The players speak about a determined character in the dressing room; who is friendly and approachable, but keeps his distance too; they know he is the manager, and while mostly calm he can also lose his temper when required.
Kewell has also brought a new professionalism to Crawley Town; they now travel to games the night before and stay in a hotel so they can relax rather than leave on the morning, and the recent 6-hour drive to Carlisle was broken up with a night in Manchester where Kewell took them all out to dinner.
The players have not given up hope of a late run in to the play-offs, but whatever happens, already deem this season to have been a success.
“Back in August I saw a newspaper story that predicted we would finish second from bottom in 23rd place so no one gave us a chance of doing anything,” recalls Smith. “I took a picture of the story and kept it on my phone to motivate me.”

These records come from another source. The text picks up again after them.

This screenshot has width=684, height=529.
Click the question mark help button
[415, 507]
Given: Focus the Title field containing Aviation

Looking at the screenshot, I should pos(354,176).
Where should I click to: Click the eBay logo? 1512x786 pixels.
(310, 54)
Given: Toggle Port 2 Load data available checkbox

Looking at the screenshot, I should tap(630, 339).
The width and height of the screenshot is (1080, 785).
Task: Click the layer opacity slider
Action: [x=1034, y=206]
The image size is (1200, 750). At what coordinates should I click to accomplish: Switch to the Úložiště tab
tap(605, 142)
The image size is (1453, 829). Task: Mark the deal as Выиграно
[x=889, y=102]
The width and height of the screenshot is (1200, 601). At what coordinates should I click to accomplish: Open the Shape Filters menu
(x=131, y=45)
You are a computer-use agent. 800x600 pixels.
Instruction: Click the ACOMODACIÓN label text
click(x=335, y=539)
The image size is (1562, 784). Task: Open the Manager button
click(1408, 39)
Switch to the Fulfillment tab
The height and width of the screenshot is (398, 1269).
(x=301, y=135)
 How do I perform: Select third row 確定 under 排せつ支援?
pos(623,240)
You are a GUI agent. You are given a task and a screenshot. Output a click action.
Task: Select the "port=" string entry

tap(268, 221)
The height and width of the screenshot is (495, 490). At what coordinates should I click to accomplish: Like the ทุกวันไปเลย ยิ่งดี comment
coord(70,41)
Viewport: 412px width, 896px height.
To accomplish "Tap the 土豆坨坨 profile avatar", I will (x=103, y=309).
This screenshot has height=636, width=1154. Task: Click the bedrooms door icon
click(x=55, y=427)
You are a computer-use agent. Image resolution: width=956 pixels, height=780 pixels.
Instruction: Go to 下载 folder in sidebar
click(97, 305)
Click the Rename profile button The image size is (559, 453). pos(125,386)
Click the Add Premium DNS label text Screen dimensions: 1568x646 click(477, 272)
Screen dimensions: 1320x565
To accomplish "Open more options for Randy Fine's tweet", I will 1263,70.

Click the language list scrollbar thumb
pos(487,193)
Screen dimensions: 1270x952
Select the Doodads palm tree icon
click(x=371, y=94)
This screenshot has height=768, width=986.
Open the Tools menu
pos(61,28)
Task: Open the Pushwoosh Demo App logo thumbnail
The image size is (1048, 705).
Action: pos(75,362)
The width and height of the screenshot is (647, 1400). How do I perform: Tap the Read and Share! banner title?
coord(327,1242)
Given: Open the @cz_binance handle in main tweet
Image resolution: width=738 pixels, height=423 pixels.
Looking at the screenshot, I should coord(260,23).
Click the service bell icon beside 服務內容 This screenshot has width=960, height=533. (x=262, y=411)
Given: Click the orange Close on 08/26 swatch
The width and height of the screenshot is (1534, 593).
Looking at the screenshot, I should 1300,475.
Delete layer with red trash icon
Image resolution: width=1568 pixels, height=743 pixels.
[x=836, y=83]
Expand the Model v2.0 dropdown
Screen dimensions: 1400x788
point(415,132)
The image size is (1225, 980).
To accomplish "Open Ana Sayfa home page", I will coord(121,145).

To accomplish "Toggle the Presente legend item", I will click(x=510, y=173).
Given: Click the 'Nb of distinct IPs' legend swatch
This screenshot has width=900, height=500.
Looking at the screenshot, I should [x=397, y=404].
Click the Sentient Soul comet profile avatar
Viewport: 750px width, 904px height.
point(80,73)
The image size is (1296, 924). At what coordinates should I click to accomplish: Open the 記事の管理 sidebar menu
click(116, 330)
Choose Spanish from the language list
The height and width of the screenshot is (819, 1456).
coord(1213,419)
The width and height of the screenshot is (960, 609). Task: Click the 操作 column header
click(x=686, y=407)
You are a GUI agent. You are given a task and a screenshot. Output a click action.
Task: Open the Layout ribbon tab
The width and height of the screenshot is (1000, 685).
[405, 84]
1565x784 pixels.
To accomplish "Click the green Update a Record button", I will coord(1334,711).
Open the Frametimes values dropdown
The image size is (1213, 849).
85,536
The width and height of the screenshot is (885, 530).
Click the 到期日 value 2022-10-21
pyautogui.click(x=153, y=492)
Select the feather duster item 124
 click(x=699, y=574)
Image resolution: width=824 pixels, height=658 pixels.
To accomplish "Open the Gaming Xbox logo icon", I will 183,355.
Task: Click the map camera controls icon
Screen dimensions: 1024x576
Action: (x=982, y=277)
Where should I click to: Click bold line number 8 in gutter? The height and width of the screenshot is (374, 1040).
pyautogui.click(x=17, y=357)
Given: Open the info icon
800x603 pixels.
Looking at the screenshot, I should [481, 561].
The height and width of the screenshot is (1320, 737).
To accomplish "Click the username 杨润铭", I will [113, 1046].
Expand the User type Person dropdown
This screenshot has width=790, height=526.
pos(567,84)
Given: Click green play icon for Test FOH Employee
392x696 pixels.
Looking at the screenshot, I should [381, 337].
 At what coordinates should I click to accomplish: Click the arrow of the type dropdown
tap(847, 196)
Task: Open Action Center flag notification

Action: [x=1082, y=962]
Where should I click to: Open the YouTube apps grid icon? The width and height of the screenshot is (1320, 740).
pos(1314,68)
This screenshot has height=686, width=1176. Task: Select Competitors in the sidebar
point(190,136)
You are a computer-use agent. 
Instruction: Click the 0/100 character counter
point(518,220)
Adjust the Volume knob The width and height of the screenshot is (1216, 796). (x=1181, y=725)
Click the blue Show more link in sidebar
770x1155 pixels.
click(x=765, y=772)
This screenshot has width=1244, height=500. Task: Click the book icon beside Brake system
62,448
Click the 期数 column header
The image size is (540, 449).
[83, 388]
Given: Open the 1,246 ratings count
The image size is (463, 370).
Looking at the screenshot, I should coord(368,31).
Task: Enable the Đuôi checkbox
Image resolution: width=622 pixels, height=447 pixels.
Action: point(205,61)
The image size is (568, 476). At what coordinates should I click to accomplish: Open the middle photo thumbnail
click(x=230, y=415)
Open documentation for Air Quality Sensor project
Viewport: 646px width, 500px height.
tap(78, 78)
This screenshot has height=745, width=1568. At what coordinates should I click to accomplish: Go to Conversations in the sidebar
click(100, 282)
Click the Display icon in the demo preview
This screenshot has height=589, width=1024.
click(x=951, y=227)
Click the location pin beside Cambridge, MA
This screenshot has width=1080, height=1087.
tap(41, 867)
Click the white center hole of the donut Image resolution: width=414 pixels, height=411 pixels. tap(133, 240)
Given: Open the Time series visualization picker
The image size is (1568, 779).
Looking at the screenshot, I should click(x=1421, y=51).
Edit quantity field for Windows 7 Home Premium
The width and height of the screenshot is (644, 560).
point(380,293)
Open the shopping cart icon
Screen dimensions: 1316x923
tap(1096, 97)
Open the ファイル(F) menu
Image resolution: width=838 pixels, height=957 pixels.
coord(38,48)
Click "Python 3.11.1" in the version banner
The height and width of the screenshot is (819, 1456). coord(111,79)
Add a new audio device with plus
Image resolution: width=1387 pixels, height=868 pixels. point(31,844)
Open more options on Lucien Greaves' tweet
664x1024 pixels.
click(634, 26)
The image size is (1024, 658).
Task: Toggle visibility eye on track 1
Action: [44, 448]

“But the manager has come in and helped us exceed all expectations. He gave us a new identity, a winning mentality, and we have come a long way under him.”
The Crawley squad are confident they have a bright future under Kewell, and expect to challenge for promotion next season, but as those Charlton rumours have shown, they are also aware their manager could be in demand.
“We are not silly, we know how football works,” says Connolly. “I can see the manager going on to bigger and better things, but I hope we can keep hold of him at Crawley Town for a little bit longer.”